Rewrite the lines below with "magnifier icon" replaced by "magnifying glass icon", leaving everything else untouched.
* * *
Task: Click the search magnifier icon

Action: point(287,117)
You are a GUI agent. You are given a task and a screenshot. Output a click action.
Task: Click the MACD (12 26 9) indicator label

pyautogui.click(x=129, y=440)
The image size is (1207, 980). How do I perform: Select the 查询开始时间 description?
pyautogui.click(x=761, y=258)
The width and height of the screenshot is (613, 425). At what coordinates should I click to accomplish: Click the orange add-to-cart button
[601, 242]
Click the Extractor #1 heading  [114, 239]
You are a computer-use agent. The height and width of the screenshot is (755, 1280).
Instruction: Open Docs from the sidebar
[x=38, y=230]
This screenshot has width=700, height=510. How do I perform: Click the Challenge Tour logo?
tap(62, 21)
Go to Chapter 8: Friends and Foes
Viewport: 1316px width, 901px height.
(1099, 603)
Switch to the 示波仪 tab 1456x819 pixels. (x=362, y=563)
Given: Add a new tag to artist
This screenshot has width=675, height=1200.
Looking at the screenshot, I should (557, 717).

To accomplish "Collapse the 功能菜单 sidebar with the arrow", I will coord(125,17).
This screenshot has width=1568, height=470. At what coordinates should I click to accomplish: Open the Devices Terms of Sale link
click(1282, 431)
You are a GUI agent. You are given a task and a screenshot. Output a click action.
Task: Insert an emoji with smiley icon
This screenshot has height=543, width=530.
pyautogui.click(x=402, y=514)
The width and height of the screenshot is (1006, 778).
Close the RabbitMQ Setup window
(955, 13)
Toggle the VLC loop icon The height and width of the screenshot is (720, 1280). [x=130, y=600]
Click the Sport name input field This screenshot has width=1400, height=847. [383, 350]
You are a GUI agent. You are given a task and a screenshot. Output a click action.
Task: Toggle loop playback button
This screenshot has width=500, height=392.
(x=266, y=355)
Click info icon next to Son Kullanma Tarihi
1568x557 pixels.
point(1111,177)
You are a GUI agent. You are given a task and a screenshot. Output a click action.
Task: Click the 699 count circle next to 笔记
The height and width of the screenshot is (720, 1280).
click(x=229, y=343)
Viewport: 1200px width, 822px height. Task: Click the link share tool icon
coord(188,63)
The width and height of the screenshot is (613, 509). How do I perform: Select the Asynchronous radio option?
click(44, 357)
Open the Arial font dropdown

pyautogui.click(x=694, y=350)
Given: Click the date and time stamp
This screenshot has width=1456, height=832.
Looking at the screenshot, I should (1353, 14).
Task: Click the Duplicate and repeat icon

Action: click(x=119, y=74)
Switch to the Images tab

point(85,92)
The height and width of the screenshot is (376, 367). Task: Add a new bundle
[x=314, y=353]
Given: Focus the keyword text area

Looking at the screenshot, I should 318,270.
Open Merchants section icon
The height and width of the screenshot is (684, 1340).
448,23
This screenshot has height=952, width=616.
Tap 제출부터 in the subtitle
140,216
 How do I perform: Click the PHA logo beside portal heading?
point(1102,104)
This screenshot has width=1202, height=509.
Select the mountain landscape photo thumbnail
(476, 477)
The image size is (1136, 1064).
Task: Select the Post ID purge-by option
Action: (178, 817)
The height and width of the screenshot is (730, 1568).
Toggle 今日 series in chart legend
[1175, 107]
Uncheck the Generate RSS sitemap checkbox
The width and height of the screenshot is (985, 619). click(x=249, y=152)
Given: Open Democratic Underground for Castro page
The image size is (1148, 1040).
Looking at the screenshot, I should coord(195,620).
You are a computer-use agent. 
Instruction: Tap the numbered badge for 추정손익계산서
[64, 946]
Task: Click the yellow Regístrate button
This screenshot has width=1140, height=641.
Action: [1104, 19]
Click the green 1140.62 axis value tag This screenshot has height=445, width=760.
* * *
* **COMPLETE ANSWER**:
Task: Click the search magnifying glass icon

Action: point(287,117)
You are a GUI agent. You are given a task and a screenshot. Output a click action.
Task: Click the MACD (12 26 9) indicator label

pyautogui.click(x=129, y=440)
The image size is (1207, 980). How do I perform: Select the 查询开始时间 description?
pyautogui.click(x=761, y=258)
The width and height of the screenshot is (613, 425). At what coordinates should I click to accomplish: Click the orange add-to-cart button
[601, 242]
Click the Extractor #1 heading  [114, 239]
You are a computer-use agent. The height and width of the screenshot is (755, 1280).
Instruction: Open Docs from the sidebar
[x=38, y=230]
This screenshot has width=700, height=510. How do I perform: Click the Challenge Tour logo?
tap(62, 21)
Go to Chapter 8: Friends and Foes
Viewport: 1316px width, 901px height.
(1099, 603)
Switch to the 示波仪 tab 1456x819 pixels. (x=362, y=563)
Given: Add a new tag to artist
This screenshot has width=675, height=1200.
Looking at the screenshot, I should (557, 717).

To accomplish "Collapse the 功能菜单 sidebar with the arrow", I will coord(125,17).
This screenshot has width=1568, height=470. At what coordinates should I click to accomplish: Open the Devices Terms of Sale link
click(1282, 431)
You are a GUI agent. You are given a task and a screenshot. Output a click action.
Task: Insert an emoji with smiley icon
This screenshot has height=543, width=530.
pyautogui.click(x=402, y=514)
The width and height of the screenshot is (1006, 778).
Close the RabbitMQ Setup window
(955, 13)
Toggle the VLC loop icon The height and width of the screenshot is (720, 1280). [x=130, y=600]
Click the Sport name input field This screenshot has width=1400, height=847. [383, 350]
You are a GUI agent. You are given a task and a screenshot. Output a click action.
Task: Toggle loop playback button
This screenshot has width=500, height=392.
(x=266, y=355)
Click info icon next to Son Kullanma Tarihi
1568x557 pixels.
point(1111,177)
You are a GUI agent. You are given a task and a screenshot. Output a click action.
Task: Click the 699 count circle next to 笔记
The height and width of the screenshot is (720, 1280).
click(x=229, y=343)
Viewport: 1200px width, 822px height. Task: Click the link share tool icon
coord(188,63)
The width and height of the screenshot is (613, 509). How do I perform: Select the Asynchronous radio option?
click(44, 357)
Open the Arial font dropdown

pyautogui.click(x=694, y=350)
Given: Click the date and time stamp
This screenshot has width=1456, height=832.
Looking at the screenshot, I should (1353, 14).
Task: Click the Duplicate and repeat icon

Action: click(x=119, y=74)
Switch to the Images tab

point(85,92)
The height and width of the screenshot is (376, 367). Task: Add a new bundle
[x=314, y=353]
Given: Focus the keyword text area

Looking at the screenshot, I should 318,270.
Open Merchants section icon
The height and width of the screenshot is (684, 1340).
448,23
This screenshot has height=952, width=616.
Tap 제출부터 in the subtitle
140,216
 How do I perform: Click the PHA logo beside portal heading?
point(1102,104)
This screenshot has width=1202, height=509.
Select the mountain landscape photo thumbnail
(476, 477)
The image size is (1136, 1064).
Task: Select the Post ID purge-by option
Action: (178, 817)
The height and width of the screenshot is (730, 1568).
Toggle 今日 series in chart legend
[1175, 107]
Uncheck the Generate RSS sitemap checkbox
The width and height of the screenshot is (985, 619). click(x=249, y=152)
Given: Open Democratic Underground for Castro page
The image size is (1148, 1040).
Looking at the screenshot, I should coord(195,620).
You are a computer-use agent. 
Instruction: Tap the numbered badge for 추정손익계산서
[64, 946]
Task: Click the yellow Regístrate button
This screenshot has width=1140, height=641.
Action: [1104, 19]
Click the green 1140.62 axis value tag This screenshot has height=445, width=760.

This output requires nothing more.